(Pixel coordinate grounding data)
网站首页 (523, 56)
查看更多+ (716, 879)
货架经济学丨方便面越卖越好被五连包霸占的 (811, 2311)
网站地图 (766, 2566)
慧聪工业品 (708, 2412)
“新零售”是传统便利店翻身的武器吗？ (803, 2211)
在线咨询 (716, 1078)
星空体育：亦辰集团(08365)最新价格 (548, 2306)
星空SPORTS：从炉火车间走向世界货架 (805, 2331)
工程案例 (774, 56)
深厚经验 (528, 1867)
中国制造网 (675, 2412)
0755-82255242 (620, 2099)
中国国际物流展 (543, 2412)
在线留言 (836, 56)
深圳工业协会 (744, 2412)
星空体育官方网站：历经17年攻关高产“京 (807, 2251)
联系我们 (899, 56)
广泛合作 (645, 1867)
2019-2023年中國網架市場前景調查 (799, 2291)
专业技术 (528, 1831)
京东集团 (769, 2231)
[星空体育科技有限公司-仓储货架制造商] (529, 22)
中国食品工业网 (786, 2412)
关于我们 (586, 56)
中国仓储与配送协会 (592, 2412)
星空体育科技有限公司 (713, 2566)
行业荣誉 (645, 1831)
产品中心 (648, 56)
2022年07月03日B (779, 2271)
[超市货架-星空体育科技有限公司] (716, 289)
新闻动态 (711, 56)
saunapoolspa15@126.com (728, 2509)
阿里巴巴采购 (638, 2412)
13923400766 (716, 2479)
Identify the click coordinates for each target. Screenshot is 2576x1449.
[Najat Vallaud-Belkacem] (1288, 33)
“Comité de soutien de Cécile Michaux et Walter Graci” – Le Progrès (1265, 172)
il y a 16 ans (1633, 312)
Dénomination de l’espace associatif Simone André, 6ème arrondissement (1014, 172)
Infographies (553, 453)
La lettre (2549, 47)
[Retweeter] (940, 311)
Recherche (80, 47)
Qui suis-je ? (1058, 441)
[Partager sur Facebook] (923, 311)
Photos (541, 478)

### Exercise:
Go over the data and return every line that includes the word "星空体育科技有限公司".

### Answer to the exercise:
[星空体育科技有限公司-仓储货架制造商] (529, 22)
星空体育科技有限公司 (713, 2566)
[超市货架-星空体育科技有限公司] (716, 289)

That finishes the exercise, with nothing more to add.